## Problem to work on
Repeat exactly, and only, the lines of the entries below from the one with "دوره 36 (1405) (1295, 298)" through the one with "دوره 4 (1373) (1299, 1736)", both ends included.

(Records drawn from a dataset)
*** Begin section ***
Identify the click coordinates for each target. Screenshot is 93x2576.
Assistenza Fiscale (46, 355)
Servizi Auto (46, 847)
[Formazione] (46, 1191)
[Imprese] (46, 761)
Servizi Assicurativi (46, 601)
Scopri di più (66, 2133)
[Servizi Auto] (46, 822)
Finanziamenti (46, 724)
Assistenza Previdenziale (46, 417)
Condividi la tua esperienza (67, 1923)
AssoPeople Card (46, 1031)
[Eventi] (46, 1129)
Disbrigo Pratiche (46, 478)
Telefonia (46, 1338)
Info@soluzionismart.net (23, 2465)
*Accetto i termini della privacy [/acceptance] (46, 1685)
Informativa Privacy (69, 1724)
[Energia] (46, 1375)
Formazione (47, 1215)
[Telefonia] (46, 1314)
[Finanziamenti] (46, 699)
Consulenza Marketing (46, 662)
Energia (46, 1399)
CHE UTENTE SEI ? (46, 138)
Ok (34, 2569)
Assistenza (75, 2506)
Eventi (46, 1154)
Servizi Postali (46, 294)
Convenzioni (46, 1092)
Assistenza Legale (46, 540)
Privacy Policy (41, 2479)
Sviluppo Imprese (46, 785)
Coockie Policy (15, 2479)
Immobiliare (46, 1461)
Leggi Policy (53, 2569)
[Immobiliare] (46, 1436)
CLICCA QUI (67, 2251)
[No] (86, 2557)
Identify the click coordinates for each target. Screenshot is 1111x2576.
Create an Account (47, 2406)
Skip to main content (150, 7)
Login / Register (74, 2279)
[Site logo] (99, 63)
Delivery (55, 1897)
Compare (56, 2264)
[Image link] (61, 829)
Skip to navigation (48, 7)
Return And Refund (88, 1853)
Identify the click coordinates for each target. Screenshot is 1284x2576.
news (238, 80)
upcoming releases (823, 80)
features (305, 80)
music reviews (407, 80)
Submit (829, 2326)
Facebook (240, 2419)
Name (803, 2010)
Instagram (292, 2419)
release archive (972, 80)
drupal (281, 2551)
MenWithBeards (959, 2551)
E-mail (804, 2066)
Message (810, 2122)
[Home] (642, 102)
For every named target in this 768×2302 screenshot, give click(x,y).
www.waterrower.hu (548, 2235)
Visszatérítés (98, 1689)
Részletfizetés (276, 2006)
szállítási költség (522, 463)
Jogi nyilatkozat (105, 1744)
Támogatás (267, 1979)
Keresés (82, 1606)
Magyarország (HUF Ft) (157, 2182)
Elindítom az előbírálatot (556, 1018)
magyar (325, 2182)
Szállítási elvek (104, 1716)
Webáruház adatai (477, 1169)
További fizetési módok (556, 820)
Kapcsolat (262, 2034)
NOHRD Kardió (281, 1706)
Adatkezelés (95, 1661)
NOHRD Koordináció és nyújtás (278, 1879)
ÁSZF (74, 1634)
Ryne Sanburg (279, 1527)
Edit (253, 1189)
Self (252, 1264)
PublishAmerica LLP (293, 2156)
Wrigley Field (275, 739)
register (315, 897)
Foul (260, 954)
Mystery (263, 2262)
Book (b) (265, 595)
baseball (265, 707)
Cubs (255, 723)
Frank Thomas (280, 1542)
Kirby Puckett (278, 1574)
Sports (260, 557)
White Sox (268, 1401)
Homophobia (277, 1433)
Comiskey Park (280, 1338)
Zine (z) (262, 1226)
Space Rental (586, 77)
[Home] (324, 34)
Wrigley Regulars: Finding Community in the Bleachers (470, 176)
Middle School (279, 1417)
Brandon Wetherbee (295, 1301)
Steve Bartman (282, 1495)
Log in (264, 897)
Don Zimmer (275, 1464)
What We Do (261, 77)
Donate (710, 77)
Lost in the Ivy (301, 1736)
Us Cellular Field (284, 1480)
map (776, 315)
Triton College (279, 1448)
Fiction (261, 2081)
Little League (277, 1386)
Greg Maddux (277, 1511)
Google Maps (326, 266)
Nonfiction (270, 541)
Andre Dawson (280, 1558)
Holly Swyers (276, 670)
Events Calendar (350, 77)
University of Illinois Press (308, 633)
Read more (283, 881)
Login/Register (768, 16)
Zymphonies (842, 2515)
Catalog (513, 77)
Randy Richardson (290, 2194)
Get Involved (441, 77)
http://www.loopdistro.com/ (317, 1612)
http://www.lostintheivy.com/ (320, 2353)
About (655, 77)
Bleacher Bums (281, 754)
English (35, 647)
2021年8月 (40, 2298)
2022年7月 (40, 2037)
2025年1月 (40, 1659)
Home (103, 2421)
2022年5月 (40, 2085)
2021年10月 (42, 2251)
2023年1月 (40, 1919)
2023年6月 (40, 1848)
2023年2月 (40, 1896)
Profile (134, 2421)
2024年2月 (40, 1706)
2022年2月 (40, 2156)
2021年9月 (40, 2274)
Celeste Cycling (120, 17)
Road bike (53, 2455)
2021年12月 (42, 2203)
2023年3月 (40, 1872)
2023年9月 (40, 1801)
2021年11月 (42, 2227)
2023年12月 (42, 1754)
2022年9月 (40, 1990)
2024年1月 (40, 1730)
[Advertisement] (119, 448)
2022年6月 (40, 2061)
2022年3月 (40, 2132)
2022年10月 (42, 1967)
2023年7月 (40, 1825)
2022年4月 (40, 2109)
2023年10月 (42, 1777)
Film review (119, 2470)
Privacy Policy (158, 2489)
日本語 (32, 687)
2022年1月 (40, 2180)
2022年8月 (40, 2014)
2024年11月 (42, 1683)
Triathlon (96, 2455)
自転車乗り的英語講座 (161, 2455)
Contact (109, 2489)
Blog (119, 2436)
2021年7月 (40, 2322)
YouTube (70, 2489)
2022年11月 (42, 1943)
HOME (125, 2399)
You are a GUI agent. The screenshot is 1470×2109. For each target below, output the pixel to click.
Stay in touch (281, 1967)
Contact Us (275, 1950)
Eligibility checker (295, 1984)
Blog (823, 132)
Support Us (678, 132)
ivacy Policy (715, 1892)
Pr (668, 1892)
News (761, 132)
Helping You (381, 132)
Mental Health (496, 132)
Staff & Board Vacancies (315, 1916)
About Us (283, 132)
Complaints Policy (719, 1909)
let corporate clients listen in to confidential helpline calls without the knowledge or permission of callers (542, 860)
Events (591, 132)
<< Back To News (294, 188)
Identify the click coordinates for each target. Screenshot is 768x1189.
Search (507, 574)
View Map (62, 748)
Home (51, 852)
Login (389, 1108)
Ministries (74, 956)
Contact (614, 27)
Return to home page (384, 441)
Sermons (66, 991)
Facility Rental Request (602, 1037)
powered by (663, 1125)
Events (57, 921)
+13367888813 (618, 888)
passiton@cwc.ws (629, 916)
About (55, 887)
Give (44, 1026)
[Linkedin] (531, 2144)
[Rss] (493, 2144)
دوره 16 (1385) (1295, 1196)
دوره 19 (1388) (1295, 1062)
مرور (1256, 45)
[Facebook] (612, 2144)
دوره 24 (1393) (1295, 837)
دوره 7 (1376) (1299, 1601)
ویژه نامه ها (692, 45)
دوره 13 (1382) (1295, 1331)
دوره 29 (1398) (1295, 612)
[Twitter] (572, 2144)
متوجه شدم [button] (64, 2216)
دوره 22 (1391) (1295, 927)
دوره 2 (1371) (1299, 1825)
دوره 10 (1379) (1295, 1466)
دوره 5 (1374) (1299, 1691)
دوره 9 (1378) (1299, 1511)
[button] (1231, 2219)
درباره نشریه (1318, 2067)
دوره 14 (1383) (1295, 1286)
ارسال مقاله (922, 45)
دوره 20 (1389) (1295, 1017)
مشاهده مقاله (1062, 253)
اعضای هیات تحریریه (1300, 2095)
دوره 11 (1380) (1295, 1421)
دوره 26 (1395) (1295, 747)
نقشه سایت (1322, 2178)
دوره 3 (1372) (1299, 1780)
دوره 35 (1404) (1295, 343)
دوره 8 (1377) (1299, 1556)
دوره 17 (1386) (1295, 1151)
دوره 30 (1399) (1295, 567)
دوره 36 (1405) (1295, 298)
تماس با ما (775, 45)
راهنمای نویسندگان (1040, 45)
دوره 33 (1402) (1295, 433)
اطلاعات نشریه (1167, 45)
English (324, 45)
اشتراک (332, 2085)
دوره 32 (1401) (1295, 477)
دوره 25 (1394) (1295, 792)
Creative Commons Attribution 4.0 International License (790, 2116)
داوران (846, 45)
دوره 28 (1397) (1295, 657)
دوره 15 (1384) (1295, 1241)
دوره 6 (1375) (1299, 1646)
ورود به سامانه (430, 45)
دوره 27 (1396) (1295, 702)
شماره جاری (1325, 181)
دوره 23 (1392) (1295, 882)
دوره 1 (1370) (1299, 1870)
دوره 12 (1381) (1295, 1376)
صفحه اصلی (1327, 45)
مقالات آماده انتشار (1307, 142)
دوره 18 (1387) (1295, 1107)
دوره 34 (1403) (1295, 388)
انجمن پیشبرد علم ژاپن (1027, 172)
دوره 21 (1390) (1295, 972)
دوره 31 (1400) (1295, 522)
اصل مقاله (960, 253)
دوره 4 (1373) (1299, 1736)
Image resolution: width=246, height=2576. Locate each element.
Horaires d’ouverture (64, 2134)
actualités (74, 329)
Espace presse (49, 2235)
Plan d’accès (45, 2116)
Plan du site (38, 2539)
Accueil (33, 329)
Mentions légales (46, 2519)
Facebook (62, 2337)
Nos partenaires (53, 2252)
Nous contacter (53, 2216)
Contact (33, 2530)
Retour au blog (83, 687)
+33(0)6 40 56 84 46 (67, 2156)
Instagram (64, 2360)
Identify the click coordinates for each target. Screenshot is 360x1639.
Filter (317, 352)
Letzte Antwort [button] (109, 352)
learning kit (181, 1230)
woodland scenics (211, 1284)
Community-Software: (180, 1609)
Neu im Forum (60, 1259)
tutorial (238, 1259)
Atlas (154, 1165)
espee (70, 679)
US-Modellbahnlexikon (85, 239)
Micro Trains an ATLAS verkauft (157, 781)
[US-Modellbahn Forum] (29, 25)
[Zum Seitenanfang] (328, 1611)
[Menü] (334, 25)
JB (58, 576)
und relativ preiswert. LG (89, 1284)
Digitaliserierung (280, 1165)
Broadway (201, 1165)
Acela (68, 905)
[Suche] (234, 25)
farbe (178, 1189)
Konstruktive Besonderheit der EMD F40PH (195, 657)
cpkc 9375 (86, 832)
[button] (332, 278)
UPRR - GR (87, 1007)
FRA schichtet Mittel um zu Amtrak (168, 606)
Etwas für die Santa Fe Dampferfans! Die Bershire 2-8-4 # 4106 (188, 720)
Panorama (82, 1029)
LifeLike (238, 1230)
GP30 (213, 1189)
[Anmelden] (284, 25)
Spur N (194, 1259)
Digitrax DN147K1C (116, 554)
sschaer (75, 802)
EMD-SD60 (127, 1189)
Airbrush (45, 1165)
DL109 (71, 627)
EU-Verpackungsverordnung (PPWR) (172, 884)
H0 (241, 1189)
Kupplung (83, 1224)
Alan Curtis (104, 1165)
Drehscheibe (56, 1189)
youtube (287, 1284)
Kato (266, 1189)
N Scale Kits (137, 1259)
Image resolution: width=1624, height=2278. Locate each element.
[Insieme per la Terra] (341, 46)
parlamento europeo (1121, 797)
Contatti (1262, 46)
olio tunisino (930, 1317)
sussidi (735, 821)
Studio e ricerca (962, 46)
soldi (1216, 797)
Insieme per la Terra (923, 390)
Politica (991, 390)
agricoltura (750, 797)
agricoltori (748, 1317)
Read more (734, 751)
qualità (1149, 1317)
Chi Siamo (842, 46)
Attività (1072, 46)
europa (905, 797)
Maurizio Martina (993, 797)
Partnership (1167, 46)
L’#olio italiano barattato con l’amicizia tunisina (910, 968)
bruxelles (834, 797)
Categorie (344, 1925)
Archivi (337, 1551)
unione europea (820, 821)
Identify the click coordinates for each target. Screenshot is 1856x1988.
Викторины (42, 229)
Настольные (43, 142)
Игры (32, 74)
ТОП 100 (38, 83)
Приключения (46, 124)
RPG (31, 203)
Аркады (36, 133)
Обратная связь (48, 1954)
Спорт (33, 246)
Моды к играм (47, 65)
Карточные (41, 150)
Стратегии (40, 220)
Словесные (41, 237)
*** End section ***
## Task result
دوره 36 (1405) (1295, 298)
تماس با ما (775, 45)
راهنمای نویسندگان (1040, 45)
دوره 33 (1402) (1295, 433)
اطلاعات نشریه (1167, 45)
English (324, 45)
اشتراک (332, 2085)
دوره 32 (1401) (1295, 477)
دوره 25 (1394) (1295, 792)
Creative Commons Attribution 4.0 International License (790, 2116)
داوران (846, 45)
دوره 28 (1397) (1295, 657)
دوره 15 (1384) (1295, 1241)
دوره 6 (1375) (1299, 1646)
ورود به سامانه (430, 45)
دوره 27 (1396) (1295, 702)
شماره جاری (1325, 181)
دوره 23 (1392) (1295, 882)
دوره 1 (1370) (1299, 1870)
دوره 12 (1381) (1295, 1376)
صفحه اصلی (1327, 45)
مقالات آماده انتشار (1307, 142)
دوره 18 (1387) (1295, 1107)
دوره 34 (1403) (1295, 388)
انجمن پیشبرد علم ژاپن (1027, 172)
دوره 21 (1390) (1295, 972)
دوره 31 (1400) (1295, 522)
اصل مقاله (960, 253)
دوره 4 (1373) (1299, 1736)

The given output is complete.